The brochure also stipulated that: “Although drums are typically stored at ambient temperature, bulk systems must be maintained at low temperature. With bulk systems, contamination is more likely than with tightly sealed drums. The potential loss is much greater too. The low temperature in a bulk system will not eliminate the possibility of a violent reaction, if contamination occurs. It will, however, increase the time available for detection of the reaction and safe disposal of the material before the reaction rate reaches a dangerous speed” (page 9).

The brochure had further warned that “stringent precautions must be observed to eliminate any possibility of human contact with methyl isocyanate” (page 26).

UCIL’s “Operating Manual Part-I – Methyl Isocyanate Unit” (October 1978), which the prosecution produced as evidence before the trial court, warned as follows: “…[i]t must be foremost in everybody’s mind that there is a probability of injury or accident round the corner. But these can be avoided if all are safety conscious and follow safety procedures strictly. Safety is our prime need. All chemicals like MIC, phosgene, HCl, CO, chlorine, MMA, chloroform and caustic soda, etc., however hazardous they are, can be handled safely by knowing the correct procedure. There is a correct way of handling them and there is ‘No Short Cut’. Any carelessness in operation will endanger you, your colleagues and everybody around you” (page 122).

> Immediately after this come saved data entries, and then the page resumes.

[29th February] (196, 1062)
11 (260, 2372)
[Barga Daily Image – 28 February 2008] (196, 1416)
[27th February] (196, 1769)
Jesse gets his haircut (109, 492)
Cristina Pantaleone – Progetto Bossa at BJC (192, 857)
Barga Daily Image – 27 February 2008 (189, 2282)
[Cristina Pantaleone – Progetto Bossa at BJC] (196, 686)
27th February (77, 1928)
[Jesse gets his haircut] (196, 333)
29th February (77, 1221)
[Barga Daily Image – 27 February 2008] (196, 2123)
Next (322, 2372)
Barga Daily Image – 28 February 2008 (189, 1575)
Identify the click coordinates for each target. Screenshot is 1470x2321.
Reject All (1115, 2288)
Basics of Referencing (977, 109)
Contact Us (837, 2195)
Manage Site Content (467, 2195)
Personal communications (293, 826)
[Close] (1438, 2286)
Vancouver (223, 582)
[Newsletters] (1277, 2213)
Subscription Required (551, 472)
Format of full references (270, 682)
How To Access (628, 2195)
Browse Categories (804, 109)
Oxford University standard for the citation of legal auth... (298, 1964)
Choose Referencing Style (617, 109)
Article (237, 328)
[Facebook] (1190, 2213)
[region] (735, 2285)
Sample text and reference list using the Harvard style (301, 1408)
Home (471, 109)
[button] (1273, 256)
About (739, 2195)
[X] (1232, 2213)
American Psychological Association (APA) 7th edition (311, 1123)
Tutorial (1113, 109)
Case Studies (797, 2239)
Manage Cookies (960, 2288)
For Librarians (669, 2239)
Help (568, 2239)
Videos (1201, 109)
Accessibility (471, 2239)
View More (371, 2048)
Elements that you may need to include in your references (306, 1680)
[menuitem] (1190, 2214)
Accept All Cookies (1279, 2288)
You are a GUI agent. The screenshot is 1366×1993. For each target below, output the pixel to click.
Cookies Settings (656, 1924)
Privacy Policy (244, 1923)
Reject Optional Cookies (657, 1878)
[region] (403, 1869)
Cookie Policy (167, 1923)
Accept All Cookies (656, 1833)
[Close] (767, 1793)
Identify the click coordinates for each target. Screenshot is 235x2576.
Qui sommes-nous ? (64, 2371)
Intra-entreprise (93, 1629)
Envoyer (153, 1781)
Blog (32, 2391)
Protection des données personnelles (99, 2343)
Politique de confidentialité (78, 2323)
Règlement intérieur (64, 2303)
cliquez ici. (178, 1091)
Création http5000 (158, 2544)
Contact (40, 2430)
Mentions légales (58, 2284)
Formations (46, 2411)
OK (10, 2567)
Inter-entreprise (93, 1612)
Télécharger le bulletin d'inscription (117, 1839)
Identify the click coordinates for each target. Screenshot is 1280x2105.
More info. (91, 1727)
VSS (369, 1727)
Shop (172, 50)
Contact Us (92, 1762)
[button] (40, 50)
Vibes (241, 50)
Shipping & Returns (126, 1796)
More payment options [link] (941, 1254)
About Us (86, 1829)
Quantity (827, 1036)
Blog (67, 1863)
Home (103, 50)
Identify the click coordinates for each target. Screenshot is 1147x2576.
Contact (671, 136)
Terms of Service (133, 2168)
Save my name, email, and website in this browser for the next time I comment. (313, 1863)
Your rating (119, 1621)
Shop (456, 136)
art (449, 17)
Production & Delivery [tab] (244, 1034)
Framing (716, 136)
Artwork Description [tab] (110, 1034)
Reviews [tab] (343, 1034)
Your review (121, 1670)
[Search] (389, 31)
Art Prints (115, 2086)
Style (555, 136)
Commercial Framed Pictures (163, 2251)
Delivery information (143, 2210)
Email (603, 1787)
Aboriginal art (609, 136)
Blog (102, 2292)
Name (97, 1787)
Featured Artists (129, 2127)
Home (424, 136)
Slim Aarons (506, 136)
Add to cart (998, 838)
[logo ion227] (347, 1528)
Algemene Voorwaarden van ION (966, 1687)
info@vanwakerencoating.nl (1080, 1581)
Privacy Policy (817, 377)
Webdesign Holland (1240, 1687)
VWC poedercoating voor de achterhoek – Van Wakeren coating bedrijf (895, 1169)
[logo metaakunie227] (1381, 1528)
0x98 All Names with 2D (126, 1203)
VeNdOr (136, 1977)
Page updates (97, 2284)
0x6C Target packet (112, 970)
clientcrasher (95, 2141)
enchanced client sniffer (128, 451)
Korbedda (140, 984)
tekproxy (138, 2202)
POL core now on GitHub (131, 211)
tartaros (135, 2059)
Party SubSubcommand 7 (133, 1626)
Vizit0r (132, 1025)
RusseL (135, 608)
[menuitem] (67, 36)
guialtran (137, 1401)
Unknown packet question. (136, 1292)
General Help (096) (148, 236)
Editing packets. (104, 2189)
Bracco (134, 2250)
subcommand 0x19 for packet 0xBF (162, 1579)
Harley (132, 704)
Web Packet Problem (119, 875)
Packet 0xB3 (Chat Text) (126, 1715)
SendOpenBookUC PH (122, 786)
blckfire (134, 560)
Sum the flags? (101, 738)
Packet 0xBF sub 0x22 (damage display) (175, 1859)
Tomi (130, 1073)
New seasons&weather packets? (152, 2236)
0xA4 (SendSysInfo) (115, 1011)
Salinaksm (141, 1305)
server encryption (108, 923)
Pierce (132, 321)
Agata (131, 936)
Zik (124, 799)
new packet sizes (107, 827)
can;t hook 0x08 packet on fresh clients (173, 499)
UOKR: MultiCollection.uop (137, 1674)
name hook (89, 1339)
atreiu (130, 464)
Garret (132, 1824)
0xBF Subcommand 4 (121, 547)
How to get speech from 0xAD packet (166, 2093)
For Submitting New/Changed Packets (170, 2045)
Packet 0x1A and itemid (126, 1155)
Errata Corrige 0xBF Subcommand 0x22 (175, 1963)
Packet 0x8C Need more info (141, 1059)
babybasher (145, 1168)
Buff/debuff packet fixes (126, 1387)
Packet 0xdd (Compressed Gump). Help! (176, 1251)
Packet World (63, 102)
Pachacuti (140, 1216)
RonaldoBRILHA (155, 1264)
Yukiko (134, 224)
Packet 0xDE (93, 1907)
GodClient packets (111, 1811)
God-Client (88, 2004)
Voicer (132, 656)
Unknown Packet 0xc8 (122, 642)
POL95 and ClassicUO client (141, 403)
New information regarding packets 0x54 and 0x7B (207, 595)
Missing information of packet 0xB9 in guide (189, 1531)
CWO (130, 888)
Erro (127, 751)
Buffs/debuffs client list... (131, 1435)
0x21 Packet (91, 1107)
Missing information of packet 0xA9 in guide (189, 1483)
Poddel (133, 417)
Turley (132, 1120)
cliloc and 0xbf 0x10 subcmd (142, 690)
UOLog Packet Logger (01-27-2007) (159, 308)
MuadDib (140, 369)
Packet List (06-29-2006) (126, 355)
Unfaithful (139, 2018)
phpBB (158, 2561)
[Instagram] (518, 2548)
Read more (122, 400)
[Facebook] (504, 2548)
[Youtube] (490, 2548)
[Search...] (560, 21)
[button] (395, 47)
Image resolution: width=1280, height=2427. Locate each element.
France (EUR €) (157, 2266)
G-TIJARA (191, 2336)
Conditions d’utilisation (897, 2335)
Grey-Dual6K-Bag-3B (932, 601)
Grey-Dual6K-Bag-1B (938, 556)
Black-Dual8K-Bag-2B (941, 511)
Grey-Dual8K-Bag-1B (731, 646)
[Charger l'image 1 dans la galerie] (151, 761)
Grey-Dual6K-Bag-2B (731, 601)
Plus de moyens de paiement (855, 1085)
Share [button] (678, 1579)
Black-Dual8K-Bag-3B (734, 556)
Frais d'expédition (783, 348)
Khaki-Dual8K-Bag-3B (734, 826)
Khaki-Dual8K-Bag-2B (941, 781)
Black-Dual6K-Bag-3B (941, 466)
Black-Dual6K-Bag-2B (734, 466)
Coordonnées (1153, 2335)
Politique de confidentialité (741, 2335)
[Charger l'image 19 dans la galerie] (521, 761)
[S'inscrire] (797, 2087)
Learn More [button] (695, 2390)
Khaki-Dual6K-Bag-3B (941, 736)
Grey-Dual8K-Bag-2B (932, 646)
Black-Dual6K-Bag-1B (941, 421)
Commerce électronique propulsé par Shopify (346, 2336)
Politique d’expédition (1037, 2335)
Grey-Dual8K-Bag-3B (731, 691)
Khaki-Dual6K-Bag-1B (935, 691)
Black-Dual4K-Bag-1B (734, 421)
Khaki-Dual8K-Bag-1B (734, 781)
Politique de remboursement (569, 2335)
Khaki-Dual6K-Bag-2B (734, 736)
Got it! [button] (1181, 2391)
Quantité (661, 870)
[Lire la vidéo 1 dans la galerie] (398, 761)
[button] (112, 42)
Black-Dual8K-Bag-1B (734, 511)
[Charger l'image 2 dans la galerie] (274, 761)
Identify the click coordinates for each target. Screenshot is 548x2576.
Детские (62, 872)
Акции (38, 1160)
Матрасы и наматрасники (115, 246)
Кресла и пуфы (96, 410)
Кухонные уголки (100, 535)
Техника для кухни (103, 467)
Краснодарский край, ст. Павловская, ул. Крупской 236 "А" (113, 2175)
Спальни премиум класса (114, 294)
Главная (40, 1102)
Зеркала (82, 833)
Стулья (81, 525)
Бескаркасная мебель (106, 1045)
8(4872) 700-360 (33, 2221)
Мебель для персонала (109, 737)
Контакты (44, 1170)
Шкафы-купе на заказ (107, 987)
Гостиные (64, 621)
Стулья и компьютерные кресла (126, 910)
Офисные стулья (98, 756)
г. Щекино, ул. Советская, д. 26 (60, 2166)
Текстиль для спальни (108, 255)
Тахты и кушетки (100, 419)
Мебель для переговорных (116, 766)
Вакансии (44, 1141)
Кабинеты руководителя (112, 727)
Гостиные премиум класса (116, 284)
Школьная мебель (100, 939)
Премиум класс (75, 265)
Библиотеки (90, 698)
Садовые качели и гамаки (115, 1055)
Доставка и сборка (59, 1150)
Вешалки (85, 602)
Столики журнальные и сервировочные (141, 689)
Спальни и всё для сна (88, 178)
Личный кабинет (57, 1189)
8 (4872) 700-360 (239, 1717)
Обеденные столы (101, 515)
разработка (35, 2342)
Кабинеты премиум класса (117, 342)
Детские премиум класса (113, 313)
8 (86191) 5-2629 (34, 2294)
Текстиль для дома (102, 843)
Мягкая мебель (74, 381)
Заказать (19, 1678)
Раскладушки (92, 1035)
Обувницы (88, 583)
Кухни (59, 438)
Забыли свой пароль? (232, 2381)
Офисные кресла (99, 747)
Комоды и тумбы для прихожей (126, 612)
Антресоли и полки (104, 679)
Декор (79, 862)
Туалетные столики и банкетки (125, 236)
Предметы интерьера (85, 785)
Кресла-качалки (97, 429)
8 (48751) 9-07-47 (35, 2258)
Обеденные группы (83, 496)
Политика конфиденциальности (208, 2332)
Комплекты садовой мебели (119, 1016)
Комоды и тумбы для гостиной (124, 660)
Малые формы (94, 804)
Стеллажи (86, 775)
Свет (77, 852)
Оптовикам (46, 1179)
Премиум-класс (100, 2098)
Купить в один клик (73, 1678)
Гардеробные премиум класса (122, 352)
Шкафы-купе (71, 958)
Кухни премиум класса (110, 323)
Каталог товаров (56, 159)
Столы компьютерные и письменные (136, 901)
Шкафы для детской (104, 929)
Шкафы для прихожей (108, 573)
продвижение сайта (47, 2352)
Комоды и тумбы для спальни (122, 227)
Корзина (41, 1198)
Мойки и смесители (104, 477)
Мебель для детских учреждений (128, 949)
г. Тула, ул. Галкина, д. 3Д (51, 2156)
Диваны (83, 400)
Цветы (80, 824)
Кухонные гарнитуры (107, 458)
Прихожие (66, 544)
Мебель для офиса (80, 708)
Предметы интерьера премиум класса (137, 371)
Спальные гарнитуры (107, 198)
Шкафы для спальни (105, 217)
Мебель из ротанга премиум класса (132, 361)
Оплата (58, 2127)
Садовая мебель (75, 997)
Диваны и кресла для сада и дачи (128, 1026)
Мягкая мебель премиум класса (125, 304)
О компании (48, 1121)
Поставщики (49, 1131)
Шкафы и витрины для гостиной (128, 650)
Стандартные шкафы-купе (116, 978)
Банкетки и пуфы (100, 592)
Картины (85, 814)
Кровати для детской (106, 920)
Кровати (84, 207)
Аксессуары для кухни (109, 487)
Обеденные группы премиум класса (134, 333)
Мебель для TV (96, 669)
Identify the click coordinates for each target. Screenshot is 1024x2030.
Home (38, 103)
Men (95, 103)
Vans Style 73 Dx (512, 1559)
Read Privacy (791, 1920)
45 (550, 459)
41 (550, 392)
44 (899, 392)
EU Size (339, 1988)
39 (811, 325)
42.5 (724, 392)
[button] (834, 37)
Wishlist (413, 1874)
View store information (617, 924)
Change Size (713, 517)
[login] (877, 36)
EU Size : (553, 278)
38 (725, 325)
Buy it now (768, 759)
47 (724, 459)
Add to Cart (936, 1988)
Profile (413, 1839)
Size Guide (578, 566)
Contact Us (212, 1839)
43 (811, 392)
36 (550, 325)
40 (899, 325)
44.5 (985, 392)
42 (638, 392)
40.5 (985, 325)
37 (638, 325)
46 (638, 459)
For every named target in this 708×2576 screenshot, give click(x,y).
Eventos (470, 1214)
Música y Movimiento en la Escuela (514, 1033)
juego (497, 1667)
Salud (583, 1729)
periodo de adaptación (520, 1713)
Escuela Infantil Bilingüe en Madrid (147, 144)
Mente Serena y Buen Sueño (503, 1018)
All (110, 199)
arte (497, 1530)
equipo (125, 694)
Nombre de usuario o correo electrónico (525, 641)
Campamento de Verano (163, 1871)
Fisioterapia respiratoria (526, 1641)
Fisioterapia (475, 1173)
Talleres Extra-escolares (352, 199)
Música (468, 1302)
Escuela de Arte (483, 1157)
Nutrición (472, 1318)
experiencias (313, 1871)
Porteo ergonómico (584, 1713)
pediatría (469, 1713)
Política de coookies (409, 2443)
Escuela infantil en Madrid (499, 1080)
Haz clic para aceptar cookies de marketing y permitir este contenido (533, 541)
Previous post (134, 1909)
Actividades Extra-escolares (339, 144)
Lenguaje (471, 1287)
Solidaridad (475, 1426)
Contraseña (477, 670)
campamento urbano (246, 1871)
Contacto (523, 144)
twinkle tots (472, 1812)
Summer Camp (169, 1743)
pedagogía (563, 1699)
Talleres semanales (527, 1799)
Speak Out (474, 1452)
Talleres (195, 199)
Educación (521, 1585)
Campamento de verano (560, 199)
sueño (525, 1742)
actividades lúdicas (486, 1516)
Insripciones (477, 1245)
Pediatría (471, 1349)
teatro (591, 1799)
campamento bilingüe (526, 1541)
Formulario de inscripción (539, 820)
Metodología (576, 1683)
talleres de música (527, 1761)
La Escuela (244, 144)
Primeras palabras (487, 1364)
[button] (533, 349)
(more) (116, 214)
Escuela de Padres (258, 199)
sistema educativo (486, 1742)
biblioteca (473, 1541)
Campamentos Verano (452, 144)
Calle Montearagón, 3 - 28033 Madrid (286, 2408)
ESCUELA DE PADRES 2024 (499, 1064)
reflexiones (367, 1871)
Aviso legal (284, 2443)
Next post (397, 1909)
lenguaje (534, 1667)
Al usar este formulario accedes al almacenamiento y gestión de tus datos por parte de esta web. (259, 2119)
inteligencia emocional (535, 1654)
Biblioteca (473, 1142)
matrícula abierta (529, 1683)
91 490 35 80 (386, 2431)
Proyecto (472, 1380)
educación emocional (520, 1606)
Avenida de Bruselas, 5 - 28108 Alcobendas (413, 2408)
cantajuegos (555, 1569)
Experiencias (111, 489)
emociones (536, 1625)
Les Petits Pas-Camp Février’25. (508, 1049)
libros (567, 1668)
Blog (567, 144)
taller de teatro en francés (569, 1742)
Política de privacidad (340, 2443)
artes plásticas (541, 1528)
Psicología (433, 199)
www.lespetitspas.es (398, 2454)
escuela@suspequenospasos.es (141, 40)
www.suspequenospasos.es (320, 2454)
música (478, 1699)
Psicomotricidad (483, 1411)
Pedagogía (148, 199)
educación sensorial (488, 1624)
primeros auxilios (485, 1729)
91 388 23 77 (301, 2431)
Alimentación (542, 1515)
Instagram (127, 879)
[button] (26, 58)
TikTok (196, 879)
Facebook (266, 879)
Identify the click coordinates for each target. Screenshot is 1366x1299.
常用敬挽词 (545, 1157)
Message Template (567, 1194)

Contrary to the stringent requirements of keeping the MIC storage tank definitely below 5oC, it is an admitted fact that nearly 90 tonnes of MIC had been stored, with the full knowledge of the accused UCIL officials, under ambient temperature (that is, above 15oC and up to 40oC) from June 1984 or even earlier. Therefore, it is amply evident that all the accused officials of UCC and UCIL were fully aware of the disastrous consequences of the decision to shut off the refrigeration system in complete violation of stipulated safety norms, despite knowing fully well that those safety norms had to be observed “ stringently ”.

In their application, both the BGPSSS and the BGPMUS said that they were aware that amending the charges against the accused to 304 Part-II and other relevant sections of the IPC on the basis of overwhelming evidence against them would entail further trial. However, they said that it was a necessary process in the interest of justice because justice should not only be done but also be seen to be done. Rather than consider this application on merit, the CJM dismissed it, saying he was bound by the Supreme Court’s 1996 judgment.